Во всяком случае, несомненно, что Черт Ивана Карамазова есть одно из самых великих, загадочных и, вместе с тем, личных, особенных, русских, ни на что другое во всемирной литературе не похожих созданий Достоевского, такое, которое уходит корнями своими в последнюю глубину его сознания и его бессознательного. Недаром же устами Черта высказывает он свои собственные, самые заветные святые мысли. Можно бы проследить, как через все свои создания Достоевский шел к нему. О сущности своей говорит Черт почти теми же словами, как и сам Достоевский – о сущности собственного художественного творчества, о первом источнике, о той рождающей силе, из которой возникли все его произведения.

«Я ужасно люблю реализм – реализм, так сказать, доходящий до фантастического. То, что большинство называет фантастическим, то для меня иногда составляет самую сущность действительного», – говорит Достоевский. – «Ведь я, как и ты же, страдаю от фантастического, – говорит Черт, – а потому и люблю ваш земной реализм. Тут у вас все очерчено, тут формула, тут геометрия, а у нас все какие-то неопределенные уравнения. Я здесь хожу и мечтаю. Я люблю мечтать. К тому же на земле я становлюсь суеверен – не смейся, пожалуйста: мне именно это-то и нравится, что я становлюсь суеверен. Я здесь все ваши привычки принимаю: я в баню торговую полюбил ходить, можешь ты это представить, и люблю с купцами и попами париться. Моя мечта – это воплотиться, но чтоб уж окончательно, безвозвратно, в какую-нибудь толстую, семипудовую купчиху и всему поверить, во что она верит».

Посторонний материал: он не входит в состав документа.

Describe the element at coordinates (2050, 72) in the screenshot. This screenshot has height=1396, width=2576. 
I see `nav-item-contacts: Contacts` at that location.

За эту земную «геометрию», за ясные, точные формулы, за «неколебимую» крепость плоти, Достоевский так и любил Пушкина: постоянно отрываемый от земли, уносимый вихрем своих призрачных видений, искал он в Пушкине точки опоры, судорожно цеплялся за него, как за родную, «святую» землю. Достоевский шел еще дальше: в его тяготении к «почвенникам» и московским славянофилам (тоже своего рода «семипудовым купчихам») – Аксакову и Каткову, ко всему исторически законченному, твердому, прочному, хотя бы и окаменелому, в его «ретроградной политике», ему точно так же, как Черту, нравилось «быть суеверным», «Богу свечки ставить», «с купцами и попами париться»: здесь он отдыхал от себя самого, от своей страшной истинной, нечеловеческой сущности.